● **Excerpted passage**
I have so many things I want to tell you! About Nathan and how he is growing into a fine young man while excelling at judo as a representative in the sport for his country Barbados.
About me and how I have finally learnt how to cook (yes, can you believe that?). Girl I can now hit up some serious fish cakes, and as for my chicken stew … well that’s just awesome. I have even invited friends over to flying fish cutter parties where I, yours truly, lovingly prepared everything including the beautifully fried flying fish. It’s a pity that this never happened when you were alive but as they say: necessity is indeed the mother of invention!
I need you to know how your sister misses you terribly and our Christmas lunches are not the same without your creative dishes seasoned with humour.
I long for our conversations, our laughter over the silly things, our tears during the big stuff. I still pick up the phone to call and tell you about something that happened at work, an idea for a book, a great joke someone forwarded to me … and then I hang up, with all of the words still there, waiting to come out. Words about my first speaking engagement to a group of fab women, my exercise programme while my weight goes up and down in the middle of hot flashes, my trips to South Africa and Malaysia and Italy and Spain in addition to some amazing Caribbean islands, and of course my favourite hobby – drinking tea!

● **Data excerpt**
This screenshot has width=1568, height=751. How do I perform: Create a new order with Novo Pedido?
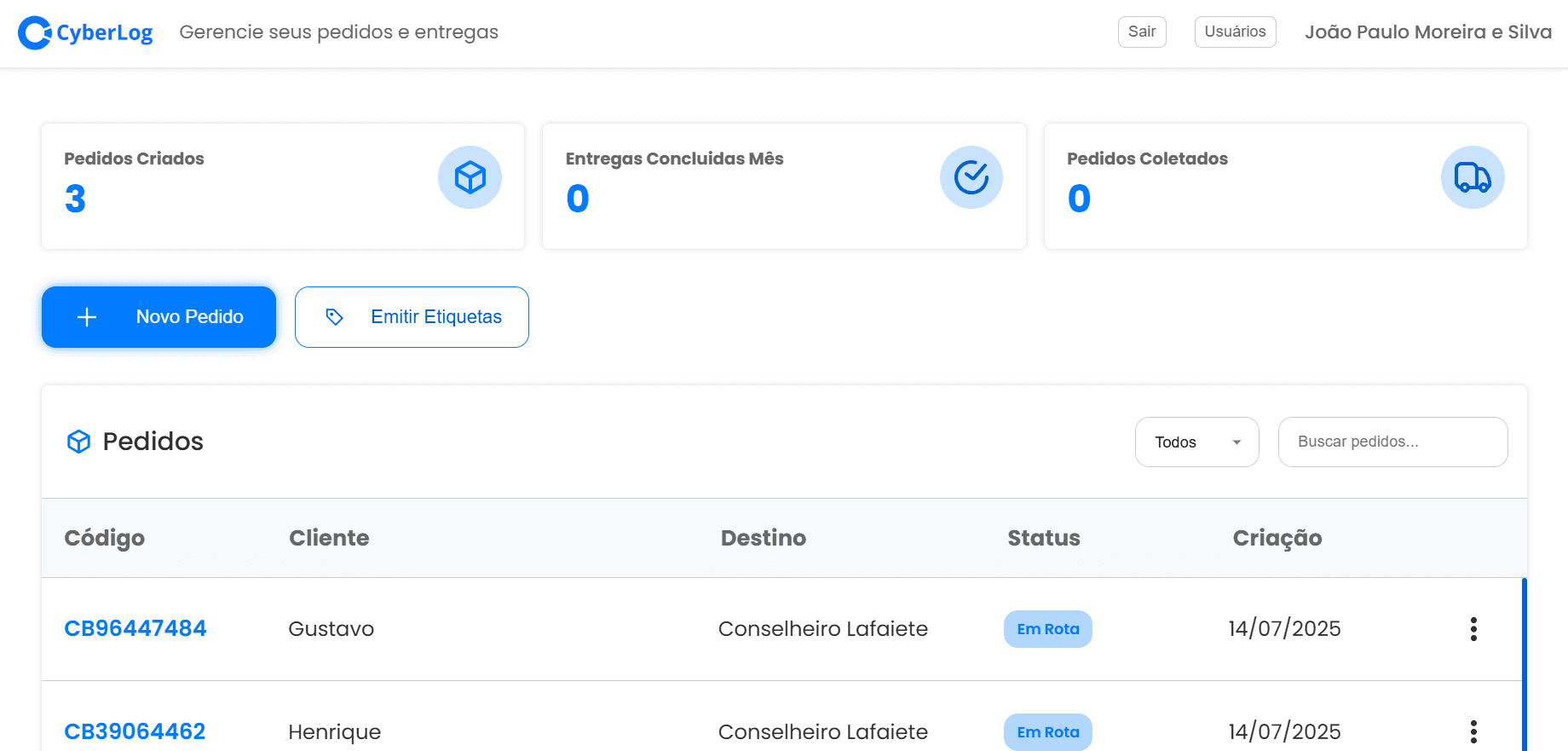click(159, 317)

● **Set task 1**
Can you sum up the letter above in two sentences?
● **Set task 2**
In the letter above, what sport does Nathan represent Barbados in?
● **Set task 3**
Resume the letter above from its final sentence, keeping the same voice.

● **Task result 1**
The writer tells someone who has died about news since their passing: Nathan is growing into a fine young man who represents Barbados in judo, and the writer has finally learned to cook dishes such as fish cakes, chicken stew and fried flying fish. The writer says the addressee's sister misses them terribly, and describes longing for their conversations and still reaching for the phone to share news of work, speaking engagements, exercise, travel and drinking tea.

● **Task result 2**
Judo.

● **Task result 3**
But in spite of my loss I hold on to what I have gained, and I value the lessons you taught while here on earth. I will never forget the importance of good manners, always saying thank you, working hard and honestly for what you want, to always give to others no matter how little you yourself may have because God loves a cheerful giver. Yes mummy, it’s been five years ago today yet the pain of you leaving is just as raw as if it was yesterday. I will miss you for always and forever but your memories will stay warm and bright in my heart of hearts. And I will look for you as I look for the rainbows in God’s magnificent sky as a sign that you are up on high looking down on us.
Stay sweet dearest mummy, until we meet again …
PS: We hope all mummies out there are just as special as you are to us!